Google’s web browser, Chrome, is based on the open source Chromium browser, which is maintained by the Chromium Project. Chromium is designed to be a sleek, elegant and fast browser, with a minimal user interface: it’s all about the content and not about the application! Chrome is essentially Chromium with a number of bells and whistles, such a restriction blocking the installation of extensions from other sources apart from the Chrome Web Store, an integrated Flash Player, the auto-update system and support for more media standards. For the Android platform, the Chrome browser has been available for some time now and has been dependent on the hidden Google Play Services application for a number of its core services, most notably for the Google Cast feature.
A word about the Google Play Services. Regular readers will have seen that the inclusion of Google Play Services is one of the main differentiators between a device running Google Android and running (just) Android. The Google Play Services includes Google code for a number of features including the above-mentioned Cast feature, some of the location services, Google Cloud Messaging (the ability to use battery efficient push messaging) and a number of other features that I don’t want to clog up this article with! As part of making the Chrome browser dependent on the Google Play Services, the Chromium Project has also included a change that has the application check to see if Google Play Services. This means that without the Google add-on, it won’t even try to perform some of the functions that have until now sometimes caused the application to crash.

* _Exercise set_:
A. According to the article on Chrome and Chromium, which source is the only one from which Chrome allows extensions to be installed?
B. Continue the article on Chrome's dependence on Google Play Services, starting after its final sentence.

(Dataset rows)

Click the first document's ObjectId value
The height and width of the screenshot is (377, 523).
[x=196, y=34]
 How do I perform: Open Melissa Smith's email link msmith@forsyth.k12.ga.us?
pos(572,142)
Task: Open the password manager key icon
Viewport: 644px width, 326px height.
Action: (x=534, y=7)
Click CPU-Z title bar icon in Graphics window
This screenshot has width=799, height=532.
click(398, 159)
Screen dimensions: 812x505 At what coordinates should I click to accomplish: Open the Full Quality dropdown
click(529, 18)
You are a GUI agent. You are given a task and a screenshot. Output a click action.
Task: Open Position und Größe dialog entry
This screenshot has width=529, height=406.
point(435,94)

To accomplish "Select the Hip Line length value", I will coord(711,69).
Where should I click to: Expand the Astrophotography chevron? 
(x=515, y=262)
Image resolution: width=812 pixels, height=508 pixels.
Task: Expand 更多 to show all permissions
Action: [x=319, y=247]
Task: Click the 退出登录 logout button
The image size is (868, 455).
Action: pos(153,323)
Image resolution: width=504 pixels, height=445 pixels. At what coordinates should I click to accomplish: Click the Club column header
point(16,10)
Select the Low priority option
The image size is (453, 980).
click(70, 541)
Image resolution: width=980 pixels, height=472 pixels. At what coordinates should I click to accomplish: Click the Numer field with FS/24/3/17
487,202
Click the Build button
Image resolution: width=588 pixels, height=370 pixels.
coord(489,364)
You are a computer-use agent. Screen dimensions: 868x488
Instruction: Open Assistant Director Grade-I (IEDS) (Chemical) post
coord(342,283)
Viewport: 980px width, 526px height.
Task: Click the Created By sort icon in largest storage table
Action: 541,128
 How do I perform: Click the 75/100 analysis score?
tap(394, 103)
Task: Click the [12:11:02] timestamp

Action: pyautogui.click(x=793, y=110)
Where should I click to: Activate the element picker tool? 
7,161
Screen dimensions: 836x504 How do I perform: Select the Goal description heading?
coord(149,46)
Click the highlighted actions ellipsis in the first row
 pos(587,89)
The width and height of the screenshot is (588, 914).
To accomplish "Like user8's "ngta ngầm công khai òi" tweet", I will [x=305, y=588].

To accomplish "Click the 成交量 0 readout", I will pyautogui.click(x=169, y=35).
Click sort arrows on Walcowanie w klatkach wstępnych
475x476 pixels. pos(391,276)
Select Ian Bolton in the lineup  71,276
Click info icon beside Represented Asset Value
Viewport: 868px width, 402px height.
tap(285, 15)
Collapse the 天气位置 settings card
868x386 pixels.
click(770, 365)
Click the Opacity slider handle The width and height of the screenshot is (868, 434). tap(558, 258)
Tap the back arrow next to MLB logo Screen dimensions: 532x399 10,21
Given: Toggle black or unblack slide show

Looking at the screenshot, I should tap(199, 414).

* _Written answers_:
A. The Chrome Web Store.

B.
The advantage of this switch is that it will improve how Chrome behaves when trying to call upon a feature that requires Google Play Services: currently, Chrome for Android may crash if used on a device that does not feature the Google Play Services and sometimes these crashes can get ugly. However, following the change, the browser will display a message to explain that Google Play Services is missing but, importantly, it will continue working. This will improve the experience for people running the browser without Google Play Services, such as the out-of-the-box experience with say the Amazon Kindle Fire tablets.
To our readers, what’s your favorite browser? Do you use the Chrome because it synchronizes your bookmarks and visited pages, or do you use the stock browser on your device because it tends to be the fastest performer? Or do you use Firefox, or another third party browser. Let us know in the comments below.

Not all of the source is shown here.